• What the task requires
When you return the material, keep every line exactly as it is and omit the pictures.
--- Excerpted records Enclosed Below ---
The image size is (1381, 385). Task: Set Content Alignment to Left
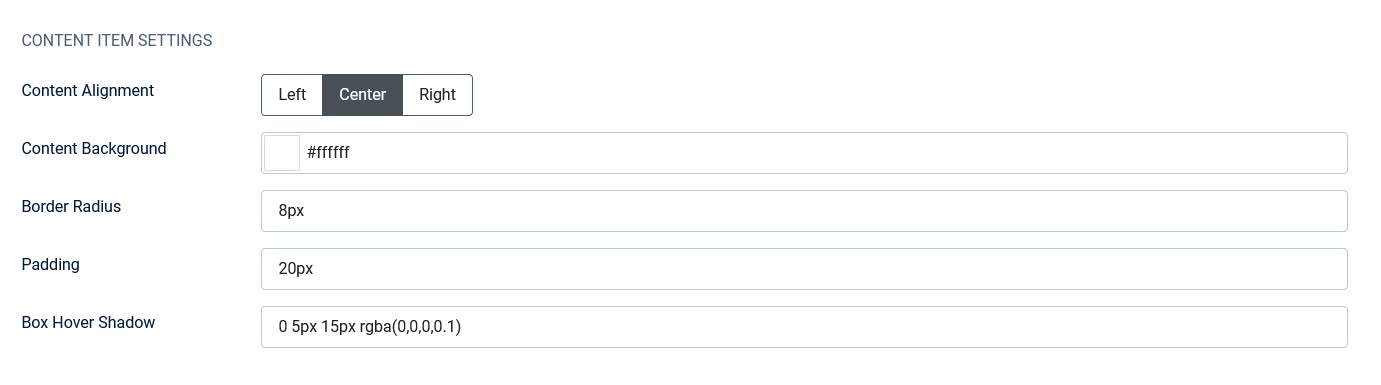coord(292,95)
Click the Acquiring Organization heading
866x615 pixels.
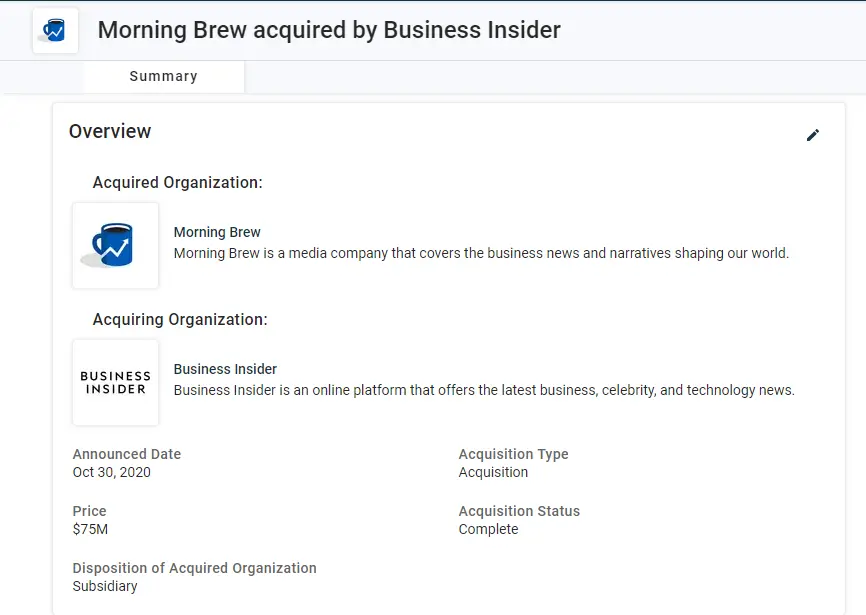(x=180, y=320)
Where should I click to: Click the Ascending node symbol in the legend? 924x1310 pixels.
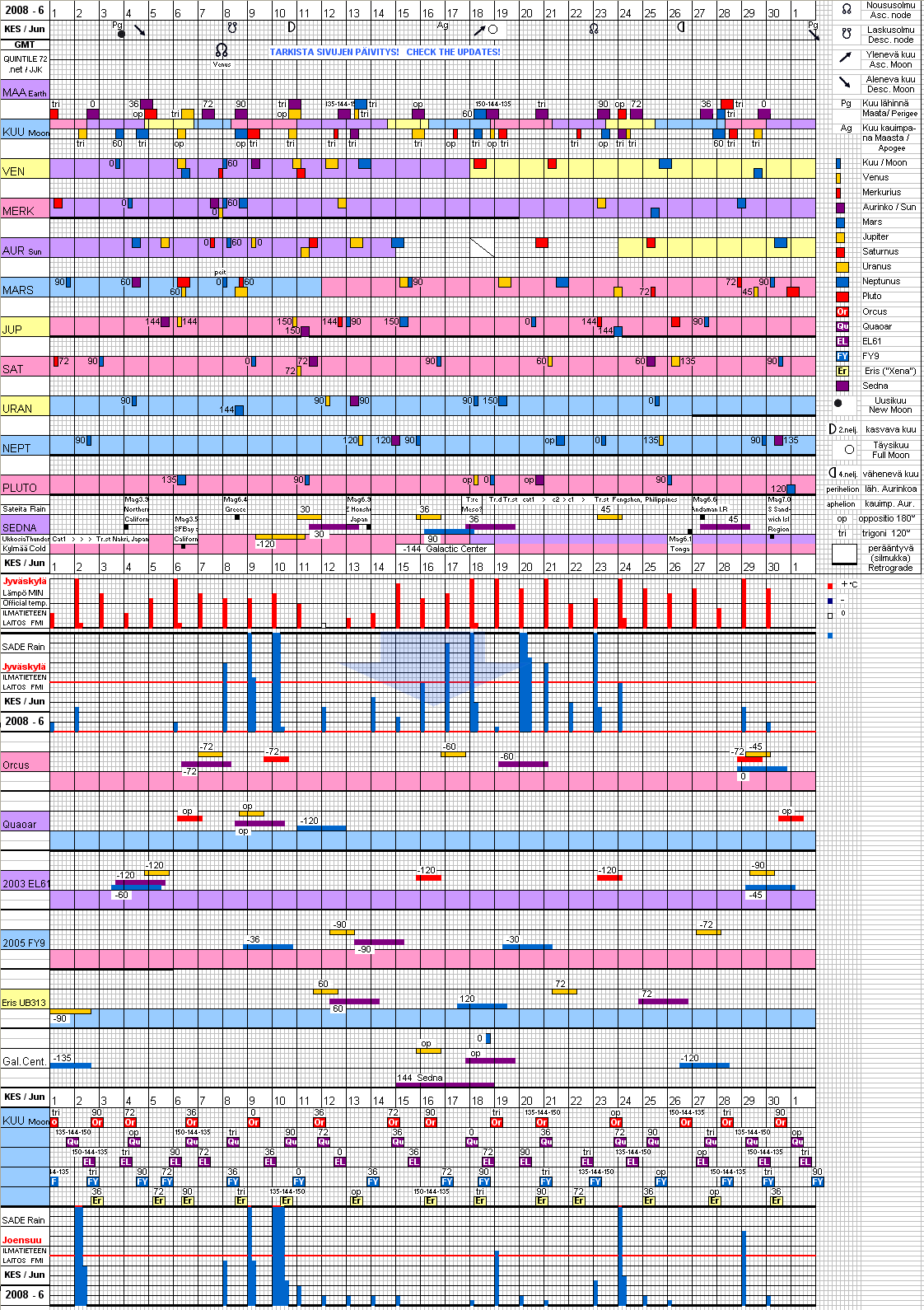click(846, 10)
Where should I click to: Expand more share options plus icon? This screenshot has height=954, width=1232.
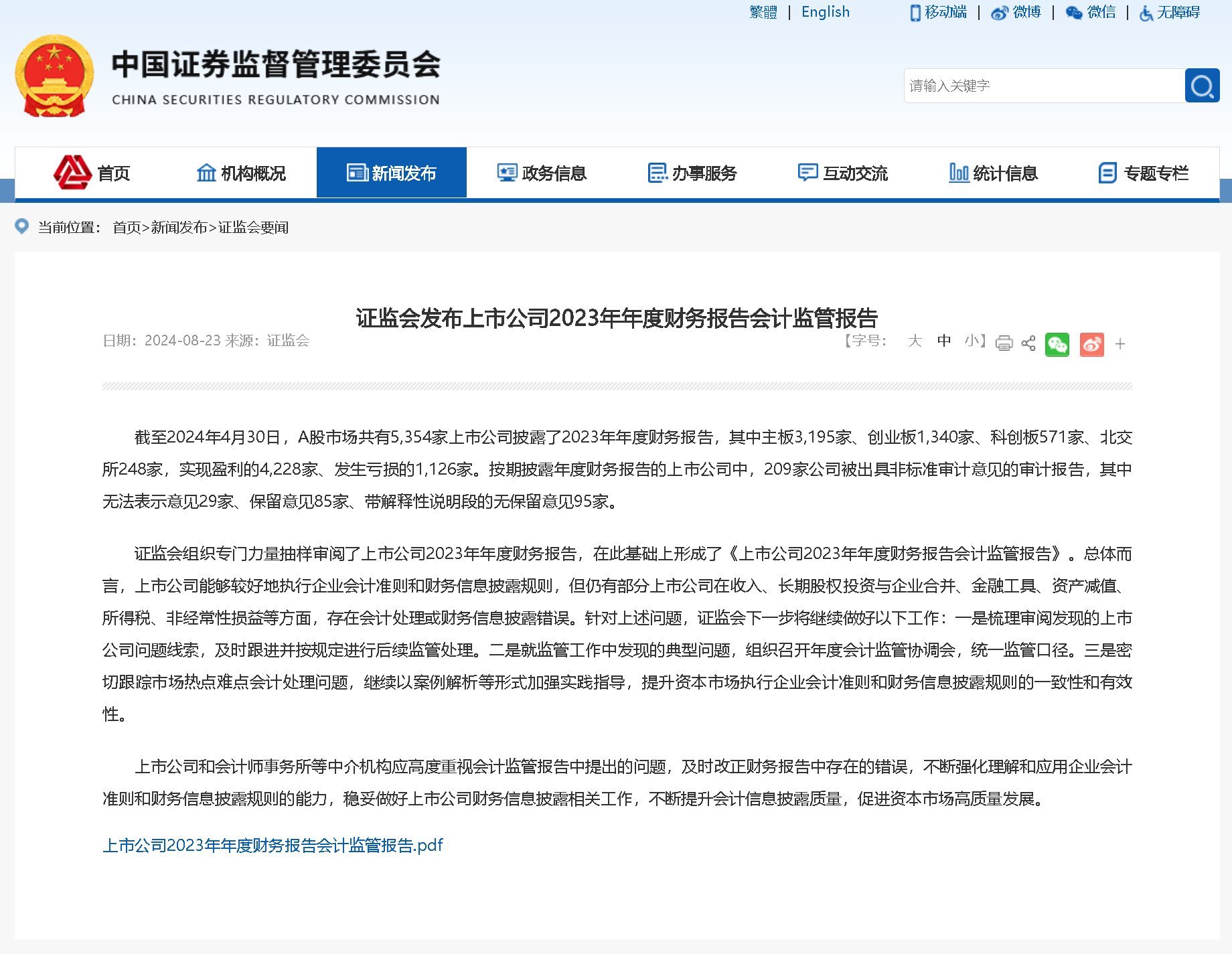click(x=1120, y=344)
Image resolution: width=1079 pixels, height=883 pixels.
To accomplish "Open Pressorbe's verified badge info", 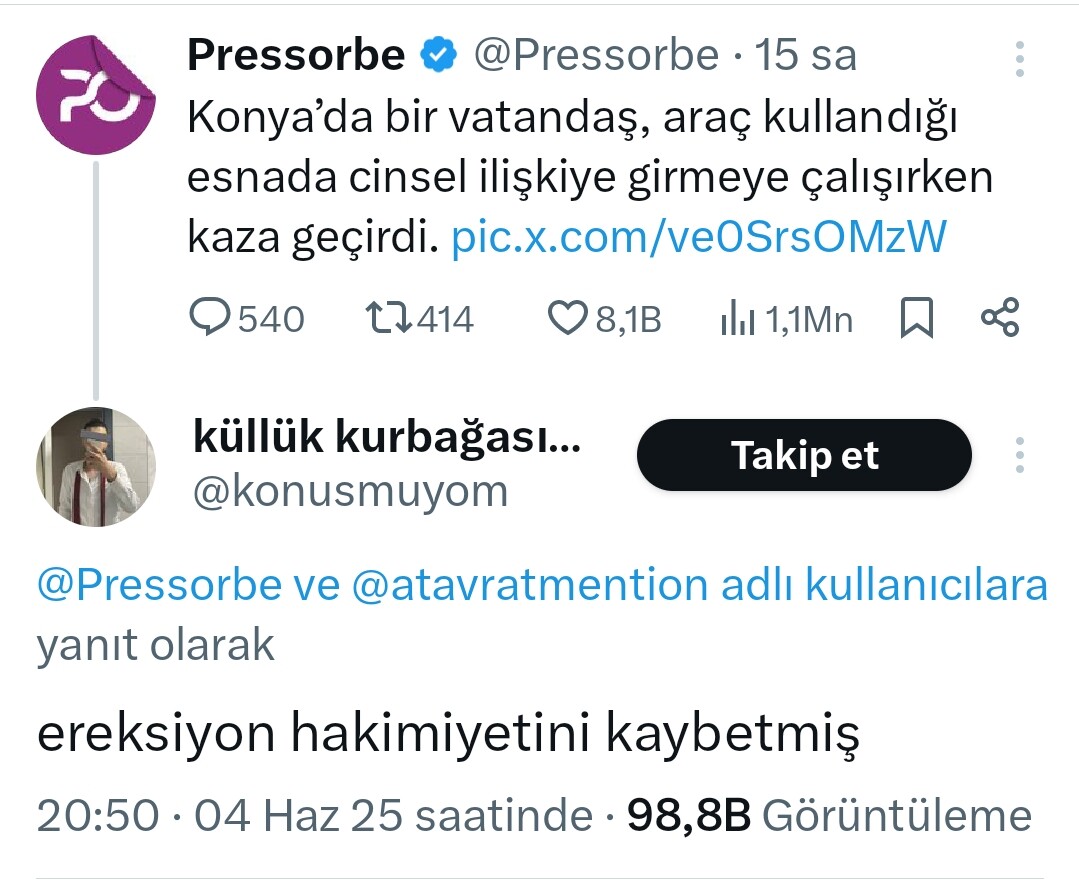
--- End of Enclosed Excerpted records ---
• Expected output
The image size is (1381, 385). Task: Set Content Alignment to Left
coord(292,95)
Click the Acquiring Organization heading
866x615 pixels.
(x=180, y=320)
Where should I click to: Click the Ascending node symbol in the legend? 924x1310 pixels.
click(846, 10)
Where should I click to: Expand more share options plus icon? This screenshot has height=954, width=1232.
click(x=1120, y=344)
Image resolution: width=1079 pixels, height=883 pixels.
To accomplish "Open Pressorbe's verified badge info", 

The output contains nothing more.